## [About this task]
Every entry below needs to be repeated exactly.

*** Supplied data Section Begins ***

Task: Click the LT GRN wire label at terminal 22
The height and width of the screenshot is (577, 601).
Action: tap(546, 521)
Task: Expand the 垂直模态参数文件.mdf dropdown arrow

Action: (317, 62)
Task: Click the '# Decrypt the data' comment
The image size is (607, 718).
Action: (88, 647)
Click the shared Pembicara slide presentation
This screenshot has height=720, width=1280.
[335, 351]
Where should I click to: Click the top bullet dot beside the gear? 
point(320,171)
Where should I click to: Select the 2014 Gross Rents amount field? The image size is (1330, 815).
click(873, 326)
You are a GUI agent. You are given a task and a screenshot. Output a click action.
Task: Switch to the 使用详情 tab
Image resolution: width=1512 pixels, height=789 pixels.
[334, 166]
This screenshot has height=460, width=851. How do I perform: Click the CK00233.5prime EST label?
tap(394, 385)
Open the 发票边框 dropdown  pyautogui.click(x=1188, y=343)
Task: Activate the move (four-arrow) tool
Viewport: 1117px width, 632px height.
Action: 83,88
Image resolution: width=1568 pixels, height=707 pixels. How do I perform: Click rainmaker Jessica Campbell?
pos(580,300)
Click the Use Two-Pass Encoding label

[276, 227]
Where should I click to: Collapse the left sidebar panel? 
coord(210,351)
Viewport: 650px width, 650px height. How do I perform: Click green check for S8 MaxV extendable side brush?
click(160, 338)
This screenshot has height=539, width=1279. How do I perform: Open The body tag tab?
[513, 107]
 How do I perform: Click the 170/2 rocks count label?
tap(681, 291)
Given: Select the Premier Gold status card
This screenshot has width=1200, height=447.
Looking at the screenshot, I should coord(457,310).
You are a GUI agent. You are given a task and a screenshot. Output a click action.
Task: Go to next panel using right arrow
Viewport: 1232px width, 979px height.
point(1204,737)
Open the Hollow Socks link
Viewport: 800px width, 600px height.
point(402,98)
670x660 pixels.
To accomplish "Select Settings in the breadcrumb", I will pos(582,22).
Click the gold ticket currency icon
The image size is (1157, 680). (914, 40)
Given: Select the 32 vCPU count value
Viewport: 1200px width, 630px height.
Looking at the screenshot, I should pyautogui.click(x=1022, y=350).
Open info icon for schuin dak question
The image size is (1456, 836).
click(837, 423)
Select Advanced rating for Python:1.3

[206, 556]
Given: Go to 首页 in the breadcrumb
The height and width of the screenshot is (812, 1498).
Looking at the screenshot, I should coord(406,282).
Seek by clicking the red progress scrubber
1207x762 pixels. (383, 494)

*** Supplied data Section Ends ***

## [Answer to the problem]
Task: Click the LT GRN wire label at terminal 22
The height and width of the screenshot is (577, 601).
Action: tap(546, 521)
Task: Expand the 垂直模态参数文件.mdf dropdown arrow

Action: (317, 62)
Task: Click the '# Decrypt the data' comment
The image size is (607, 718).
Action: (88, 647)
Click the shared Pembicara slide presentation
This screenshot has height=720, width=1280.
[335, 351]
Where should I click to: Click the top bullet dot beside the gear? 
point(320,171)
Where should I click to: Select the 2014 Gross Rents amount field? The image size is (1330, 815).
click(873, 326)
You are a GUI agent. You are given a task and a screenshot. Output a click action.
Task: Switch to the 使用详情 tab
Image resolution: width=1512 pixels, height=789 pixels.
[334, 166]
This screenshot has height=460, width=851. How do I perform: Click the CK00233.5prime EST label?
tap(394, 385)
Open the 发票边框 dropdown  pyautogui.click(x=1188, y=343)
Task: Activate the move (four-arrow) tool
Viewport: 1117px width, 632px height.
Action: 83,88
Image resolution: width=1568 pixels, height=707 pixels. How do I perform: Click rainmaker Jessica Campbell?
pos(580,300)
Click the Use Two-Pass Encoding label

[276, 227]
Where should I click to: Collapse the left sidebar panel? 
coord(210,351)
Viewport: 650px width, 650px height. How do I perform: Click green check for S8 MaxV extendable side brush?
click(160, 338)
This screenshot has height=539, width=1279. How do I perform: Open The body tag tab?
[513, 107]
 How do I perform: Click the 170/2 rocks count label?
tap(681, 291)
Given: Select the Premier Gold status card
This screenshot has width=1200, height=447.
Looking at the screenshot, I should coord(457,310).
You are a GUI agent. You are given a task and a screenshot. Output a click action.
Task: Go to next panel using right arrow
Viewport: 1232px width, 979px height.
point(1204,737)
Open the Hollow Socks link
Viewport: 800px width, 600px height.
point(402,98)
670x660 pixels.
To accomplish "Select Settings in the breadcrumb", I will pos(582,22).
Click the gold ticket currency icon
The image size is (1157, 680). (914, 40)
Given: Select the 32 vCPU count value
Viewport: 1200px width, 630px height.
Looking at the screenshot, I should pyautogui.click(x=1022, y=350).
Open info icon for schuin dak question
The image size is (1456, 836).
click(837, 423)
Select Advanced rating for Python:1.3

[206, 556]
Given: Go to 首页 in the breadcrumb
The height and width of the screenshot is (812, 1498).
Looking at the screenshot, I should coord(406,282).
Seek by clicking the red progress scrubber
1207x762 pixels. (383, 494)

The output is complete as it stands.